Original link:tecdat.cn/?p=22160 

Original source:Tuo End number according to the tribe public number

 

This example shows how to use quantile random forest to detect outliers. Quantile random forest can detect outliers related to the conditional distribution of Y for a given X.

Outliers are observations that are located far enough from most other observations in the data set to be considered outliers. The causes of outlier observations include inherent variability or measurement errors. Outliers significantly influence estimation and inference, so detecting them is important in determining whether to delete or robust analysis.

To demonstrate outlier detection, this example: generate data from a heteroscedasticity nonlinear model and simulate some outliers. A quantile random forest for growing regression trees. Estimate conditional quartiles (Q1, Q2, and Q3) and quartile distances (IQR) within the range of predictive variables. The observed values are compared with the boundaries F1=Q1− 1.5iQR and F2=Q3+ 1.5iQR. Any observation less than F1 or greater than F2 is an outlier.

Generate the data

Generate 500 observations from the model

The εt is approximately N(0,t+0.01). Store data in tables.

rng('default'); % randsample(linspace(0,4* PI,1e6),n,true)'; Epsilon = randn (n, 1). * SQRT (t + (0.01));Copy the code

Move the five observations 90% of their value in a random vertical direction.

numOut = 5; Tbl. Y (independence idx) + randsample ([1] 1, numOut, true) '. * (0.9 * Tbl. Y (independence idx));Copy the code

Draw scatter diagrams of data and identify outliers.

plot(Tbl.t,Tbl.y,'.'); plot(Tbl.t(idx),Tbl.y(idx),'*'); Title (' data scatter chart '); Legend (' data ',' simulated outlier ','Location','NorthWest');Copy the code

Random forest of raw component bits

Generate 200 regression trees.

Tree(200,'y','regression');
Copy the code

The return is a collection of Treebaggers.

Prediction of conditional quartiles and quartile intervals

Quantile regression is used to estimate the conditional quartiles of 50 equidistant values in the range t.

Linspace (0, 4 * PI, 50) '; quantile(pred,'Quantile');Copy the code

Quartile is a 500 × 3 conditional quartile matrix.
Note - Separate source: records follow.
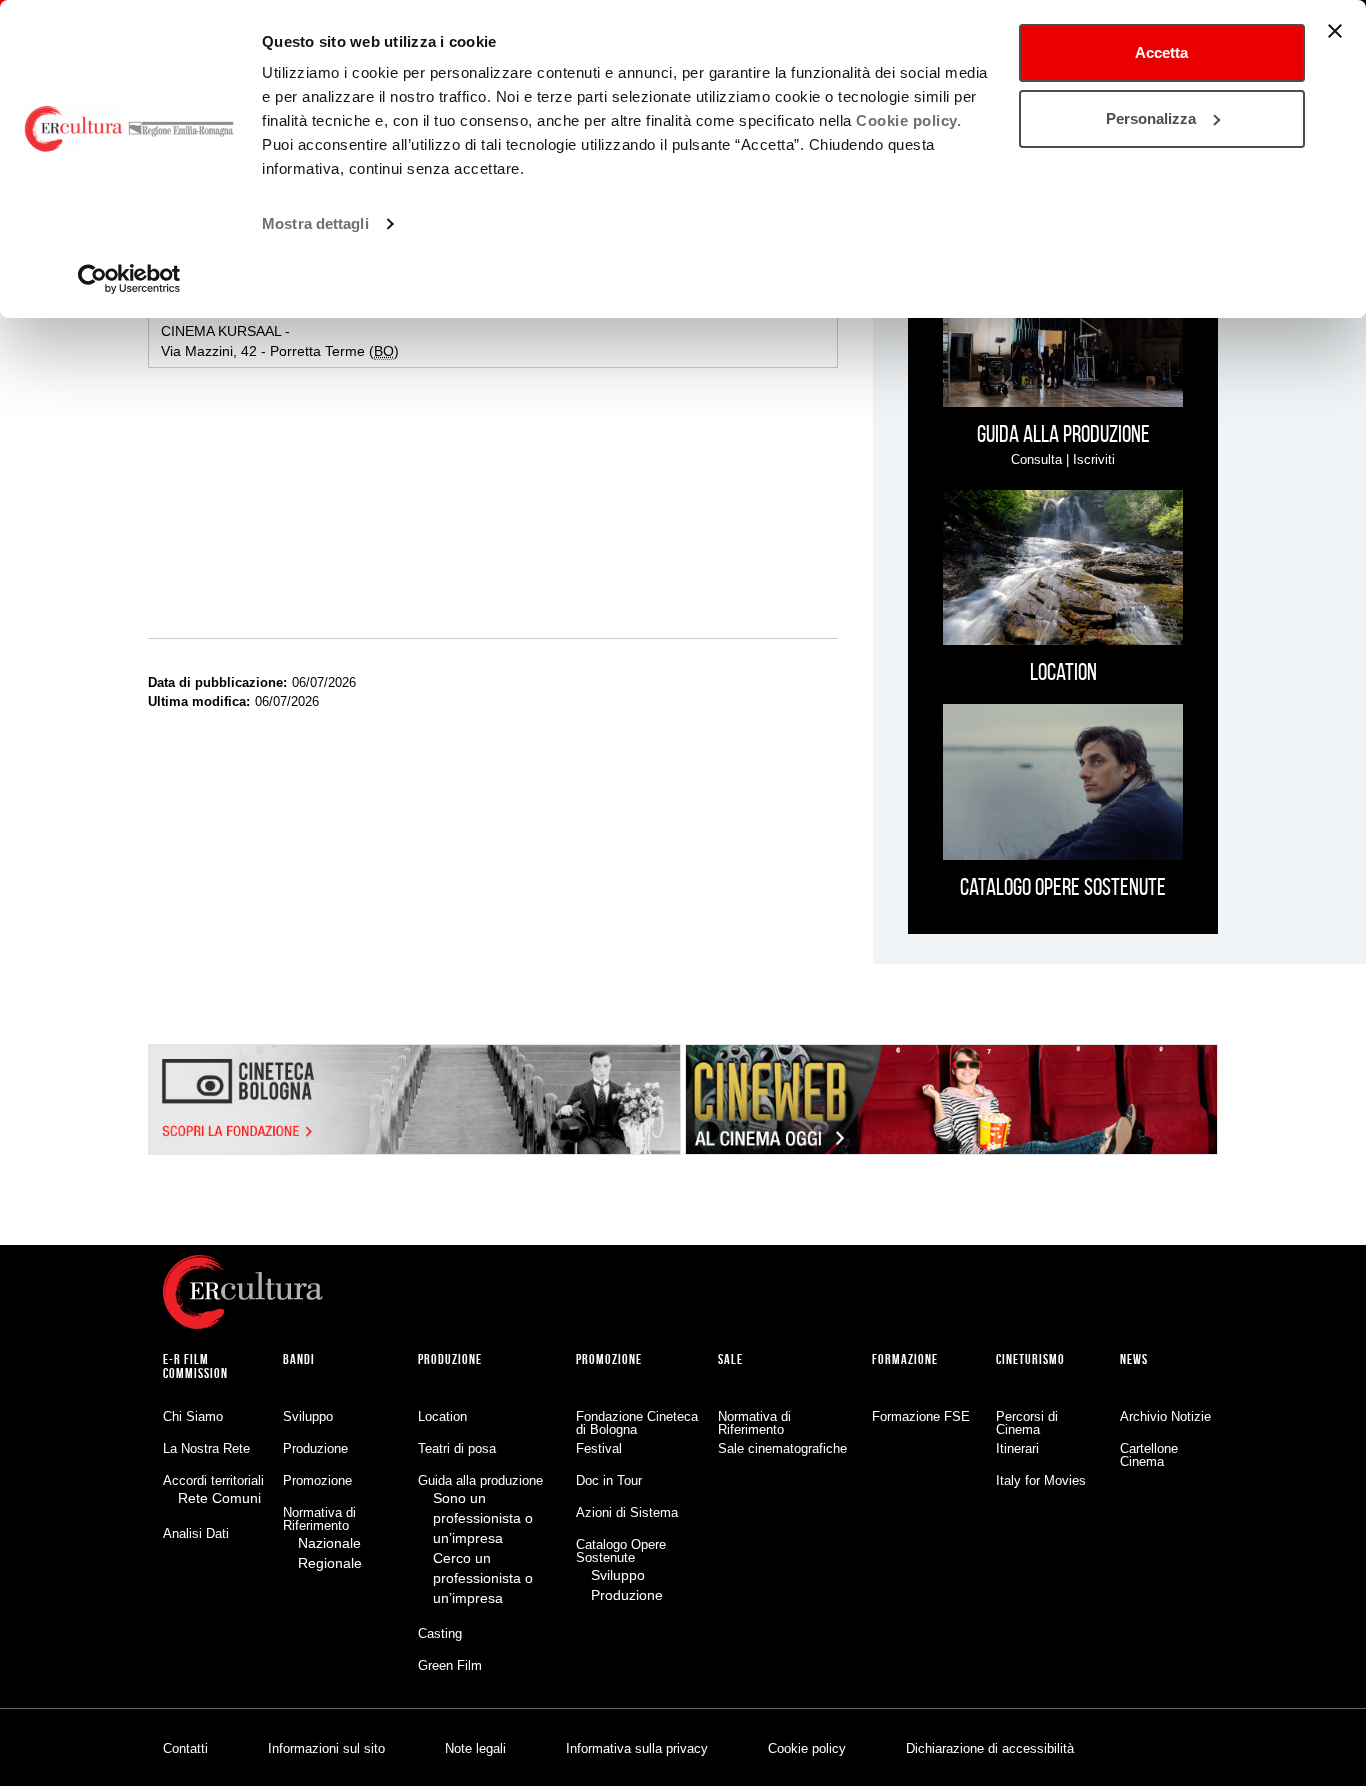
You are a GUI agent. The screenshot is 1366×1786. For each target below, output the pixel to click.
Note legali (475, 1748)
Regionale (330, 1563)
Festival (599, 1448)
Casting (440, 1633)
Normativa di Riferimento (319, 1519)
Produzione (315, 1448)
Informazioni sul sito (326, 1748)
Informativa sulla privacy (637, 1748)
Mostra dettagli (315, 223)
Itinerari (1017, 1448)
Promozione (317, 1480)
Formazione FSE (921, 1416)
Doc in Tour (609, 1480)
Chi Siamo (193, 1416)
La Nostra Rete (206, 1448)
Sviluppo (308, 1416)
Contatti (185, 1748)
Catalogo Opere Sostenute (621, 1551)
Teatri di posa (457, 1448)
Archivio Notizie (1165, 1416)
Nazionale (329, 1543)
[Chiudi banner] (1335, 31)
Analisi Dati (196, 1533)
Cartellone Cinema (1149, 1455)
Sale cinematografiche (782, 1448)
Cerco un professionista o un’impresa (483, 1578)
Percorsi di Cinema (1027, 1423)
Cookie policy (807, 1748)
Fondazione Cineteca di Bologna (637, 1423)
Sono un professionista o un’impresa (483, 1518)
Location (442, 1416)
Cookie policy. (908, 120)
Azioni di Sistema (627, 1512)
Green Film (450, 1665)
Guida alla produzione (480, 1480)
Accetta (1161, 52)
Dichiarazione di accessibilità (990, 1748)
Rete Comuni (219, 1498)
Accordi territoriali (213, 1480)
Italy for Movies (1041, 1480)
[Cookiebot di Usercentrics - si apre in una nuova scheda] (129, 279)
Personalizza (1151, 118)
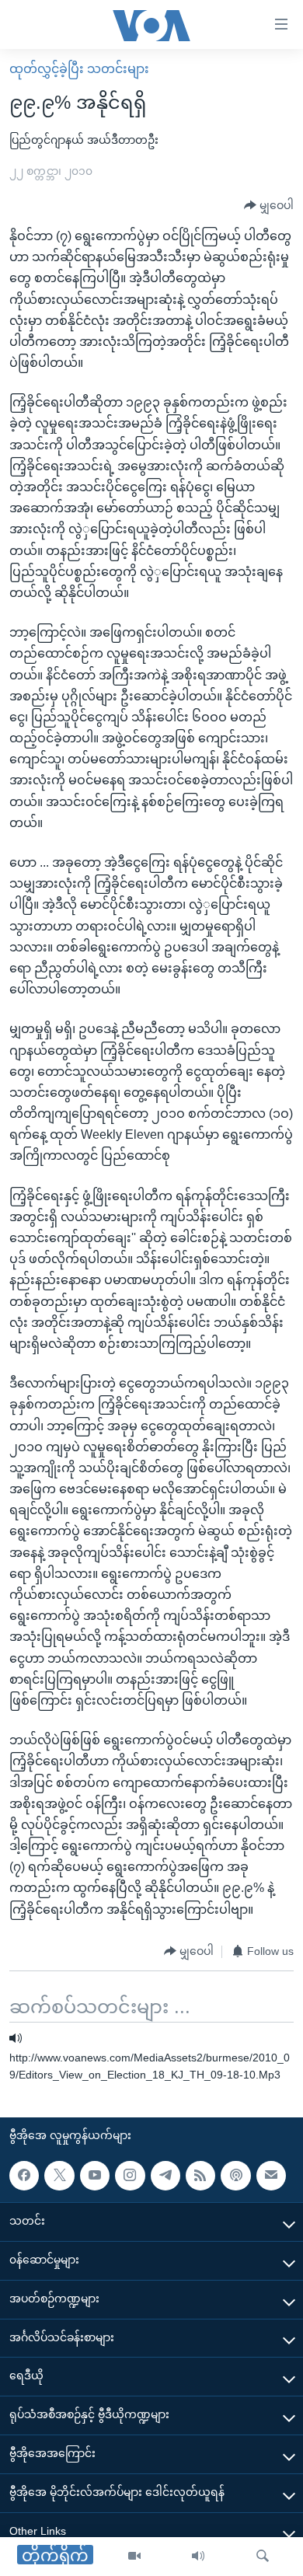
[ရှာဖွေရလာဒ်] (262, 2556)
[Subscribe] (271, 2175)
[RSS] (200, 2175)
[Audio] (198, 2556)
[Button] (269, 206)
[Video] (134, 2556)
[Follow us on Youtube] (95, 2175)
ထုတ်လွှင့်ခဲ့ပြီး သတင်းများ (79, 68)
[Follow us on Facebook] (24, 2175)
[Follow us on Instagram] (130, 2175)
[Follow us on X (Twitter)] (59, 2175)
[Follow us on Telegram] (165, 2175)
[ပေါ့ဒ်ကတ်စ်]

The rows correspond to observations in T, and the columns correspond to probabilities. The conditional mean and median dependent variables are plotted on the scatter plot of the data.

plot(pred,[quartiles(:,2) meanY]); Legend (' data ',' simulated outlier ',' median dependent variable ',' average dependent variable ',...Copy the code

Although the conditional mean and median curves are close, simulated outliers affect the mean curve. Calculate the conditions IQR, F1 and F2.
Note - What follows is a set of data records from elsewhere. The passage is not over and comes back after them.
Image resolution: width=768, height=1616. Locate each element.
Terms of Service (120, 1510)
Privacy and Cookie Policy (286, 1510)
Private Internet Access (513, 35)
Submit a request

iqr = quartiles(:,3) - quartiles(:,1);
f1 = quartiles(:,1) - k*iqr;
Copy the code

K =1.5 means that all observations less than f1 or greater than F2 are considered outliers, but this threshold is not distinguishable from extreme outliers. When k is 3, the extreme outlier can be determined.

Compare the observations with the boundary

Draw observation maps and boundaries.

plot(Tbl.t,Tbl.y,'.'); Legend (' data ',' simulated outlier ','F_1','F_2'); Title (' Outlier detection using quantile regression ')Copy the code

All simulated outliers are outside [F1, F2], and some observations are outside this range.


Most welcome insight

1. Why do employees dimission from decision tree model

2. Tree-based methods of R language: decision tree, random forest

3. Use scikit-learn and PANDAS in Python

4. Machine learning: Running random forest data analysis reports in SAS

5.R language improves airline customer satisfaction with random forest and text mining

6. Machine learning boosts fast fashion precise sales time series

7. Identifying changing Stock Market Conditions with Machine learning: Application of Hidden Markov Models

8. Python Machine learning: Recommendation System Implementation (Matrix factorization for collaborative filtering)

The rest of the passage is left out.